> この演習の課題
1. 売掛債権担保融資保証制度に関する本文を2文で要約せよ。
2. 売掛債権担保融資保証制度に関する本文を、最後の文の後から書き継げ。

> 本文
------------

売掛債権担保融資保証制度とは、信用保証協会という社団法人が売掛金の保証をしてくれる制度です。これにより売掛金を担保として銀行から融資を受けることができるのです。
通常、金融機関からの融資を受けたいと考えた場合、担保が必要となってきます。しかし担保はなかなか用意することができるものではありません。
しかしこの制度を利用することで、持っている売掛金を担保にすることができるのです。売掛金を担保として認めてくれるのが信用保証協会であり、信用保証協会が認めてくれるということで銀行も融資に踏み切りやすくなるのです。
特に大きなメリットとして「返済のための資金を用意しなくても良い」ということでしょう。融資を受ける方式は「手形貸付」になるため、融資を受けたとしても支払いは売掛先が行ないます。つまり売掛金をもらう予定だった売掛先が、代わりに返済してくれるといった構図となるのです。
売掛債権担保融資を利用しやすく、審査も通りやすくしたのが「売掛債権担保融資保証制度」なのです。
銀行からすると信用保証協会が認めたという事実は大きい。これにより売掛金を担保として金融機関からの融資を受けられるようになるということだ。
目次
売掛債権担保融資保証制度はどんな制度なのか?
売掛債権担保融資保証制度とは、中小企業向けに「売掛金を担保にした融資」を「受けやすくするために創設された保証制度」のことです。
この保証制度があることで、利用者はもちろん、融資を行なう金融機関も売掛金を担保にした融資をしやすくなりました。
制度が生まれた背景 手形取引が減少したため
掛債権担保融資保証制度が生まれた背景には、手形での取引が減少したことが原因と考えられます。
バブル崩壊後、土地の価格が下落し、不動産を担保にした融資サービスの利用が少なくなりました。また、不況の真っ最中に起こったリーマンショックの影響で、それまで企業同士の取引で主流だった手形を使った取引が少なくなりました。
不渡りとは、受け取った手形が期日になっても換金できない状態のことです。つまり売り上げが入らない状態となってしまい、会社経営にダメージを与えることになってしまうのです。
参照 請求忘れの時効はいつまで?時効期限になると回収不能になる!
手形取引は不渡りという大きなリスクを抱えています。そのため手形の利用が少なくなる代わりに、会社間の取引で主流になったのが手形を使わない掛取引となります。つまり現金での取り引きです。

------------

> データ項目
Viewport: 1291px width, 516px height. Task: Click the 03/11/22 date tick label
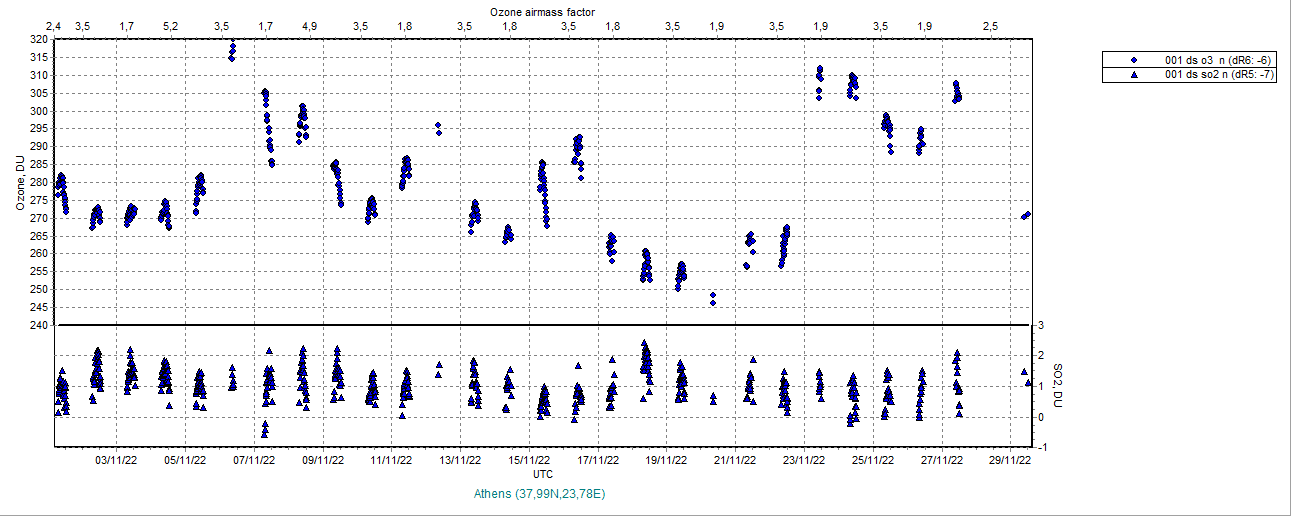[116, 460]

------------

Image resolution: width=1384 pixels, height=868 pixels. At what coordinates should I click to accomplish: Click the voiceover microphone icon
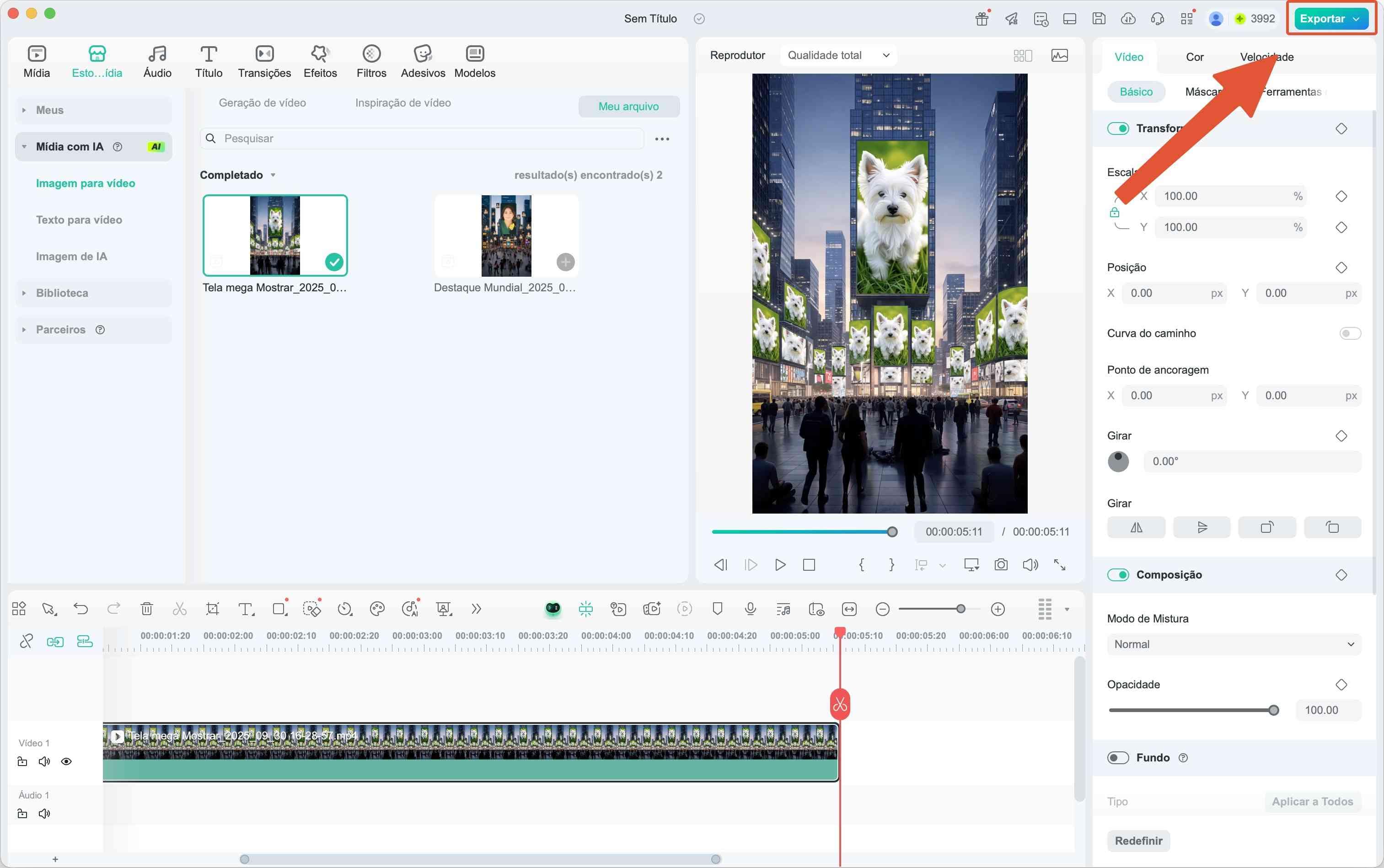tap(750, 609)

------------

> 解答一覧
1. 売掛債権担保融資保証制度は、中小企業が売掛金を担保にした融資を受けやすくするための保証制度だ。信用保証協会が売掛金を保証するので銀行も融資に踏み切りやすくなり、手形貸付の方式で売掛先が返済を行なうため返済資金を用意しなくてよい点が大きなメリットである。

2.
現金での支払い(現在の主流) | 手形での支払い(過去の主流) |
---|---|
A社 100万円分の商品を納品した。 B社 ありがとうございます。2ヶ月後に現金でお支払いします。 | A社 100万円分の商品を納品した。 B社 ありがとうございます。手形でお支払いします。 |
本来は手形を使った取引も「掛取引」ですが、手形が発生しない取引では、売掛や買掛、要は「ツケ」での取引が主流になったのです。
不動産担保融資の減少や手形取引が下火になると、お金の回りが悪くなります。お金が回らなくなると不景気が起こります。日本政府としては、市場にお金が回らない状況、つまり不景気を防ごうと、日本銀行への金融緩和などを行なってきました。
それでも中小企業の資金繰りは改善せず、資金力の低い中小零細企業の多くが倒産もしくは倒産に近い状態まで追い込まれたのです。
そこで政府はさらなるテコ入れを行ないます。取引で主流になっている掛取引で発生する「売掛債権」を担保にした融資を促進させることで、中小企業の資金繰りを改善し、市場のお金の回りを良くしようと考えたのです。そこで誕生したのが、この「売掛債権担保融資保証制度」です。
仕組み 売掛債権を保証協会に担保として保証してもらう
売掛債権担保融資保証制度とは、中小企業がもっている売掛債権を担保にして融資を申し込む際、信用保証協会に担保対象の売掛債権を保証してもらう制度です。
これにより売掛債権が担保として利用することができるようになり、融資を受ける際の審査が通りやすくなるというメリットがあります。
保証には審査が行なわれます。審査を通過すれば、担保にしている売掛債権額を元に融資額が決定され、中小企業は運転資金を確保できるのです。
万が一売掛先である取引先が倒産した場合、融資した金額の9割を信用保証協会が代わりに支払ってくれるほか、不渡りになった売掛債権は、申込者ではなく「金融機関」と「信用保証協会」が回収業務を代行してくれるなど、中小企業の負担軽減にも繋がる制度なのです。
利用対象者は中小企業
売掛債権担保融資保証制度の利用対象者は中小企業となります。
製造業では資本金3億円以下、または常時使用している従業員数300人以下の会社など細かい規定が設けられていますが、基本的には業種にかかわらず利用が可能です。
保証内容 上限限度額が決められている
限度額の範囲内であれば、1年間反復して融資を受けられます。
融資希望額や売掛先である企業の状況によって融資限度額が異なります。担保にする売掛金の金額にもよりますが、融資限度上限額は1億1,100万円までです。
対象となる売掛債権の種類
この制度の対象となる売掛債権の種類は決められています。
- 売掛金債権(事業者に対する売掛金)
- 割賦販売代金債権
- 運送料債権
- 診療報酬債権
- 工事請負代金債権など
債権の種類での注意点は2つです。
- 売掛先企業は法人であること
- 債権譲渡禁止特約付きの売掛債権は対象外であること
売掛先企業は法人であること
売掛先は法人である必要があります。
働き方改革などの影響もあり、近年では個人事業主が多くなりつつあります。ところがこの制度では、取引先は「法人のみ」と明記されています。個人事業主が取引先の場合は、この制度が利用できません。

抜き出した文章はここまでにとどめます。